What’s comforting to you? Getting an aging parent a second dose of vaccine is pretty damn comforting these days, so I suppose it can change with the times.
But generally, comfort food is tied to what you grew up with or a dish that reminds you of a feeling of belonging or of being restored. In America, the genre has been stereotyped to Stuff White Midwesterners Eat at the Holidays, but it’s easy to see that gumbo or ropa vieja or carbonara all fit somebody’s definition.
“People are looking for comfort food, both because of the pandemic and now because of the weather,” chef Donny Sirisavath (pronounced just like it’s spelled; I swear) tells me.
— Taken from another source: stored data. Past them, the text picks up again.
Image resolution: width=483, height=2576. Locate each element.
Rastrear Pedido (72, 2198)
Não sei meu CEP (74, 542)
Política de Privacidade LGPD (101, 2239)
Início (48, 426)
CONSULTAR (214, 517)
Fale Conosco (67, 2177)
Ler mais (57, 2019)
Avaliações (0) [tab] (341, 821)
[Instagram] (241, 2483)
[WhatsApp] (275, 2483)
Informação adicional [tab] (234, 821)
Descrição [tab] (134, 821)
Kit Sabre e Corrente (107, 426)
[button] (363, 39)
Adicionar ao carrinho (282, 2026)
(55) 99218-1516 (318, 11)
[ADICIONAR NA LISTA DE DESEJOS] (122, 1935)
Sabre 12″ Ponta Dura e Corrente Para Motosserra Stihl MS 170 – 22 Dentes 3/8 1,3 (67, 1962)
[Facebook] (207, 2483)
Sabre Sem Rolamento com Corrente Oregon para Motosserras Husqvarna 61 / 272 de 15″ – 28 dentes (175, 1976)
But his evanescent noodles didn’t travel well. Where have we heard that before?
So, Chef Donny closed his celebrated Khao Noodle Shop for three weeks to install the new menu and has reopened as takeout only until the weather warms up enough to dine at the precious few outdoor seats. The logo is just Khao Dallas.
We got the gang phet red curry, and here’s where Chef Donny should maybe massage his messaging. This is not going to read as “comfort food” to most Dallasites.
It is going to read as delicious: pickled peppercorns, pungent fish sauce and tender beef shank sliced ever so thin. “People have a misconception of what curry is,” Chef Donny tells me when I say I couldn’t taste the curry (as in the typical Thai spice combination). “Curry is the spices we use for these dishes — kaffir and galangal.”
It’s the funkiest thing I’ve eaten in 2021.
But it’s also not something someone’s Lao grandmother made by cooking it all day in a pot. The vegetables were al dente. The long beans still had some squeak in them. I always like Thai eggplant better than the mushy disaster of the globe variety, and these were almost crunchy. The jasmine rice is easily the best I’ve ever had.
The mok rice cake is Chef Donny’s evolution of eating mok (steamed meats) with sticky rice. Why not put it all in a cake? It’s like a highbrow version of a State Fair entry with none of the self-hate when you eat it.
The spring rolls are definitely stretching the definition of comfort food even for Lao people, but they’re the most fun thing I’ve eaten in 2021. Chef Donny turns the vermicelli noodles into the wrapper and adds crisp green apple.
What he and his team are doing here is taking Lao comfort food and applying sophisticated techniques and creativity in ingredients and preparation. At the price point, I’m not sure you’re getting more cooking skill than this anywhere else. My editor quit, so I’d call it elevated.
Khao won’t let you stand inside no matter how cold it is, so order online with their excellent interface. Chef Donny built it on Square’s platform, and it’s easy to use with a handy pickup time feature.
For delivery, Square partners with Postmates, but you can also use Favor, which Chef Donny says is more affordable for both the restaurant and the customer. He also likes that it’s owned by H-E-B so he’s supporting a Texas business.
Chef Donny didn’t just come up with this menu for COVID. This is a concept he anticipated launching perhaps five years from now once he had the craziness of Khao Noodle Shop, named one of America's best new restaurants by Bon Appetit in 2019, more under control. The pandemic accelerated his plans.
For those of you missing the noodles, the plan is to reopen the original concept as soon as inside dining is safe.
How would you feel if you opened a tiny, new restaurant concept that was instantly vaulted into the culinary stratosphere only to have your entire industry yanked out from under you? Chef Donny may be one of the few people who know. What was Bon Appetit’s best new restaurant of 1917?
Khao Dallas, 4812 Bryan St., No. 101, 972-803-3373, Khaonoodleshop.com. Open for takeout and delivery only, 11:30 a.m.-3 p.m. and 5:30 p.m.-9 p.m. Wednesday-Friday, 11:30 a.m.-3 p.m. and 5:30 p.m.-10 p.m. Saturday and 11:30 a.m.-3 p.m. Sunday.